Analysis: Do You Know Where Your Data's Been?

John Bussert

You've spent lots of time over the last few years making sure your systems are just right--that there won't be any missed steps in your programs, that Y2K is just a passing problem. But do you know where all your data is coming from?

Take a look at the control you have over your data and you might be a little surprised. Gone are the days where the keypunch department entered everything on pretty little cards that you had complete "back office" control over. Your thought your order entry program was the next best thing to sliced bread because you could edit the data as it was entered!

Now though, we're in an environment where data comes from so many areas. EDI is one, but we have some control over that. At least we've written programs to massage the data so it fits our system. Now however, there are two new methods of getting data that might be more efficient from a user entry standpoint, and they should give us pause when we think about the cleanliness of that data.

I was at a conference on Internet security recently and had my eyes opened quite a bit. Not to the fact that someone could see my messages being transmitted, or that some hacker would come into my system and mess around--that's all pretty obvious stuff to watch for. Some of the things that people are doing on their Web pages with the data just boggles my mind and shows that many of the folks designing and building these sites are not systems people.

The example (from a true-life finding) was a site where the company was selling a product, had prices on the page, and the user filled in a shopping cart. I'm sure most of you have used something like this by now. Well, the developer created HTML pages of the data that was sent down to the browser. The price was sent in a non-updateable field attribute, which sounds fine until you realize that that's exactly what hackers look for. They can easily change the script of the HTML and change the price you sent from $999.99 to $000.99, then send the updated order right back to you.

Until I saw this it never occurred to me that the data we send out could come back different. This problem, however, is really a data design issue. If you wrote your own order entry program, unless you gave your users the ability to change the price for some reason, you'd look up the price from a database table. Even if the price on the screen became corrupt, you could get the right one as the order was processed.

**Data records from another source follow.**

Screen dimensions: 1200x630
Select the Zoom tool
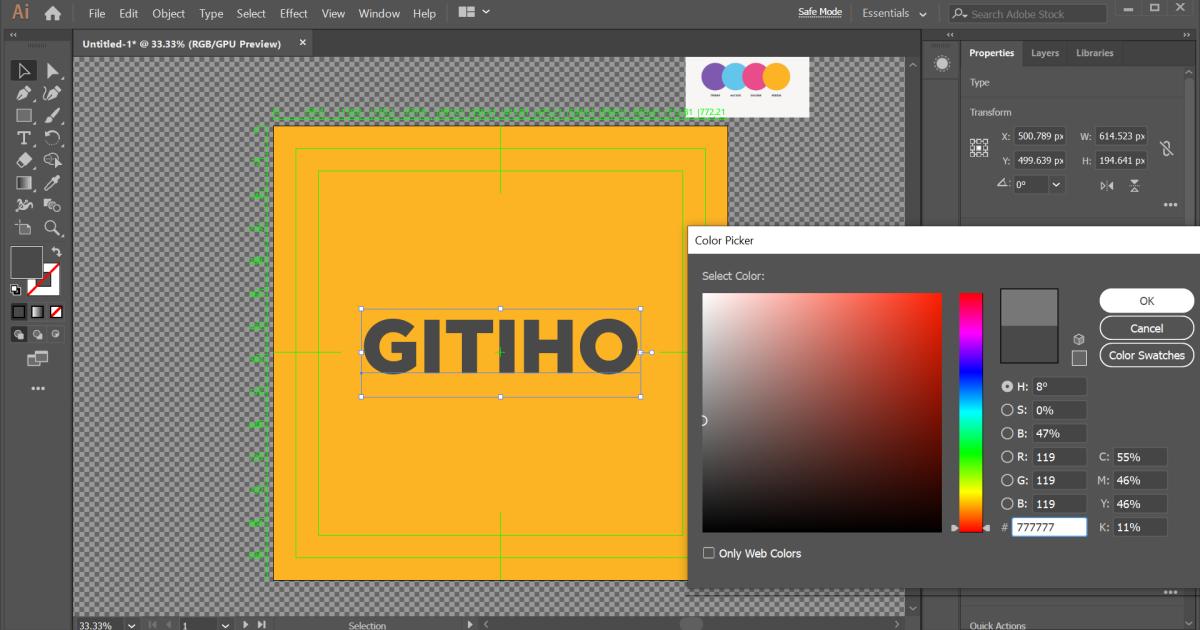click(53, 228)
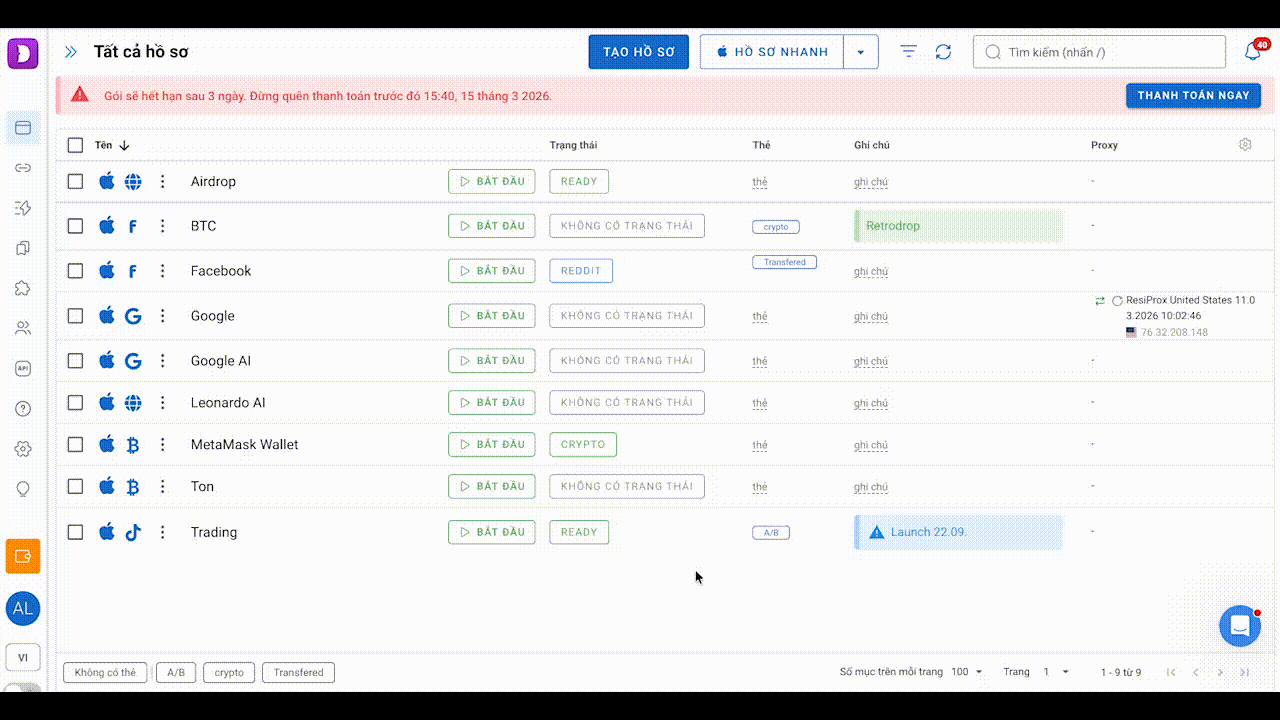Expand sidebar with double chevron icon

(70, 52)
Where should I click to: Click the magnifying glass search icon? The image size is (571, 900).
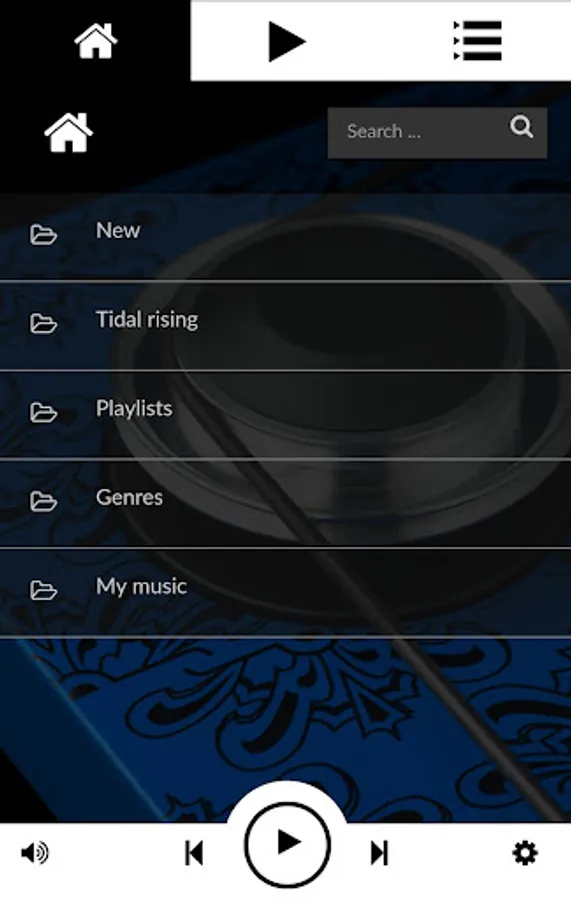pyautogui.click(x=521, y=126)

We have to make sure that our data is "scrubbed" as it gets into our DBMS. Now this is not real tough, but it's getting more complicated than it used to be. We need real developers involved in our Web projects. They need to a look at, not just feeding the data to the Web page, but how that data is being returned-if it's not the same, don't use it. You should never use the static data from a page that comes back. Only take the entry fields, then put them through the normal edits and updates that you would if the order was entered through your OE system.

This same problem manifests itself in our wonderful little PCs. Our users have gotten pretty good with Excel spreadsheets and Access databases. It's so easy for them to update, report and manipulate that they can't figure out why it's so hard on the "big system." Now though, they're updating data into that big system from their PC. This can be a great thing, but it can also lead to real data problems if it's not tightly managed.

Should you let users import data directly into their main tables with no up-front edits? I'm all for having users own their data, but who gets to clean it up when it gets messed up? You do. Worse, bad data sometimes manifests itself later after the damage has been done.

It seems that as things get more complicated and the demands to get data into our systems grow, we're losing control of the data coming in. We should have standards setup as to how data can be allowed to enter our databases, and it must be policed in some way.

I hope that by the time you read this, your Y2K activities are dying down, if not complete altogether. So now maybe you can take a few minutes and see where you're vulnerable to data entry point problems. If you were your competitor, or customer, or vendor, where would you be concerned about you?

There are new languages, technologies and people, all involved in updating our data now. But that doesn't mean that the rules for allowing it into the database have changed. It still needs to be checked and bounced if it's not right. Just a little common sense goes a long way.